Sheila Scotter: A Life in Black and White (An Obituary)

Sheila Scotter was the original Anna Wintour. The first editor-in-chief of Vogue Australia, she was one of the most formidable, influential, frightening and famously fastidious and stylish women in fashion. She was also one of the most observant. I know tough-spined gay designers who would shake with nerves and change three times before they presented themselves at her impeccable front door. And even then they'd bring a change of clothes in case they spilled something on themselves on the way.

"Miss Scotter always knew if you had stained yourselves with nerves!" one of them told me with a laugh one day.

{Photo: Eric Blaich}

Known for her love of black and white – she wore no other colour – Sheila Scotter ruled Australian fashion for much of the 1960s and beyond. She took Vogue Australia and turned it into a must-have read, full of glamour, manners and the kind of poise many of us miss when we read fashion mags today. In the process, she put Australia's style on the international map. Go to any newsstand in London and you'll see it's still there.

I knew her briefly in the early 2000s and she terrified me. I was a columnist and she invited me to join a  club she had thoughtfully founded for women called The Busy Sheilas. Too intimidated to refuse, I turned up to a luncheon at Crown. Alas, we were on deadline that day and so I was three minutes late. The dressing down I received made everyone at the table quake. And then when I didn't have cash to pay my $20 share (I was in a rush on the way there), well... there was no going back to the Busy Sheilas then! Miss Scotter hated credit cards as much as she did tardiness. I was officially dismissed.

A few weeks after that incident, two distinguished gay guys I know went to pay a visit. They wore Dior. With white pocket handkerchiefs. "They need to be straighter," she said, and graciously refolded them. Then she began educating them on the importance of a good trouser cut. When she bent down to explain, one of them almost wet his pants in fear.

Surprisingly – or perhaps not – she had many gay friends. She respected their style. And she adored their gossipy stories. Some of them didn't make the cut, of course, to use a fashion pun. But several stayed by her side right until the end, tolerant of her relentless critiques and sartorial comments. I smiled when I heard that they used to visit in groups – "safety in numbers", as one quipped.

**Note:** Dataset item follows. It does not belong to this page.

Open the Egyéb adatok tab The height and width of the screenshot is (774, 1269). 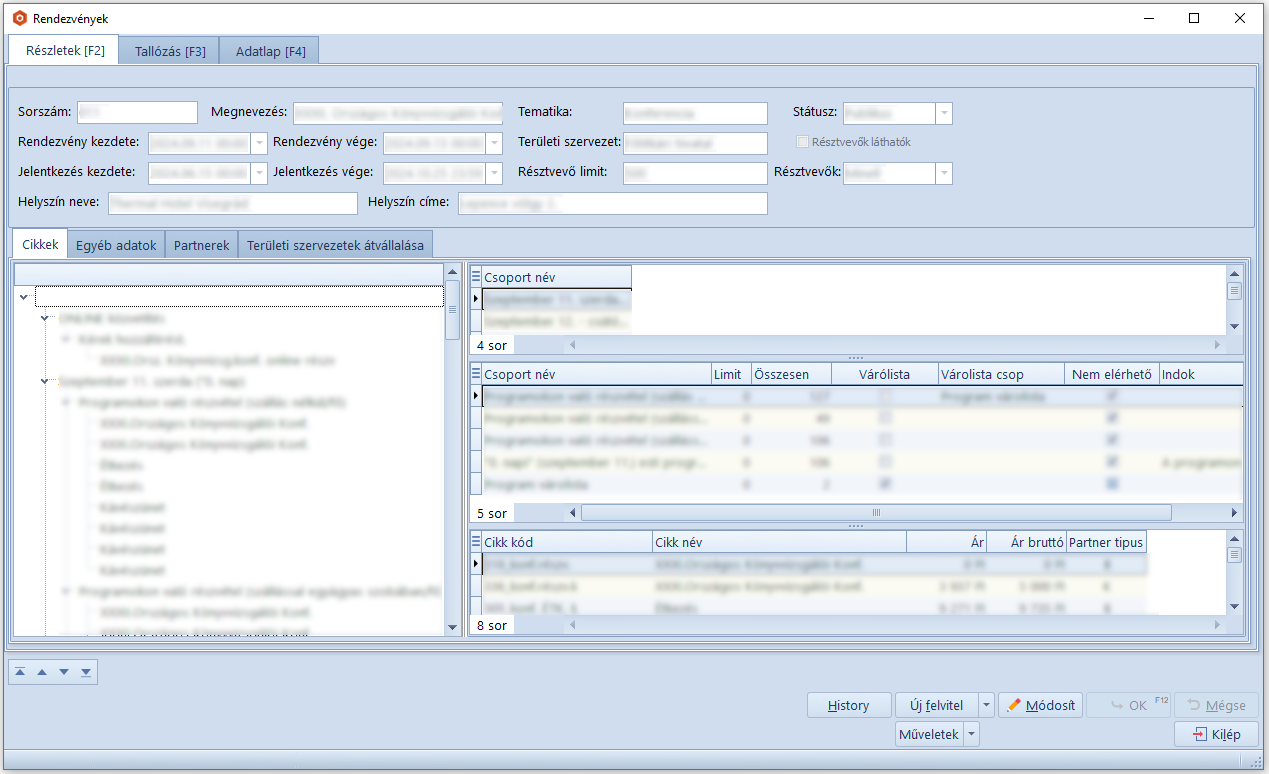tap(115, 245)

The Sartorialist's Scott Schuman shot her in 2009 for a Saba ad campaign (above). Like many, he became very taken with her. "She oozed intimidating old school charm," he said, and his photos clearly showed the respect. Look at the white gloves. And the cane! I suspect that's a Chanel camellia too. But look how she's dressed it up with a black-and-white ribbon. Oh Sheila. You still had it. Even at 88.

She knew it, too. She once said: "There is something about style, and I've definitely got it!" The quote still makes me laugh out loud.

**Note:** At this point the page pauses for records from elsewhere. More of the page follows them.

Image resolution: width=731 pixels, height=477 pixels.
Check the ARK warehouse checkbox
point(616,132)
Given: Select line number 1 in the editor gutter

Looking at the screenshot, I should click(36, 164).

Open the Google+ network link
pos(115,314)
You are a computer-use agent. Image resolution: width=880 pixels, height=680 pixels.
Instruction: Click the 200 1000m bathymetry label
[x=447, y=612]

One of her favourite outfits was a black Balenciaga raincoat. Have you ever seen such a glamorous mac? {Image by Richard Cisar-Wright}

Here's a model wearing the chic slicker. Nope. I like Sheila in it better.

The only style faux pas I ever saw her make was during one interview where she was filmed speaking with her chin resting on her hand (above). Those trained to speak in the media know you don't put your hands anywhere near your face when answering questions. I suspect Miss Scotter would have realised this in hindsight. Her face looks strangely tight. And the pose isn't her usual ladylike style. (Although her manicure looks magnificent!)

Like Anna Wintour, Sheila believed women should "tread lightly" on their feet. There was no clump-clumping along the halls of Vogue when Miss Scotter was in charge. I always remember tip-toeing whenever I was near her. I was terrified of wearing heels. Especially if floorboards were going to be in the way.

A remarkable woman, she planned her outfits to the very end. She even decided on her burial outfit: a white silk dressing gown – "to keep me warm", she said. I suspect the mourners will be wearing monochrome in fitting tribute.

Sheila Scotter passed away on Good Friday, aged 91. After all these years, she will finally join her mentors – including Diana Vreeland, with whom she worked – up there in the big Editorial Office in the sky.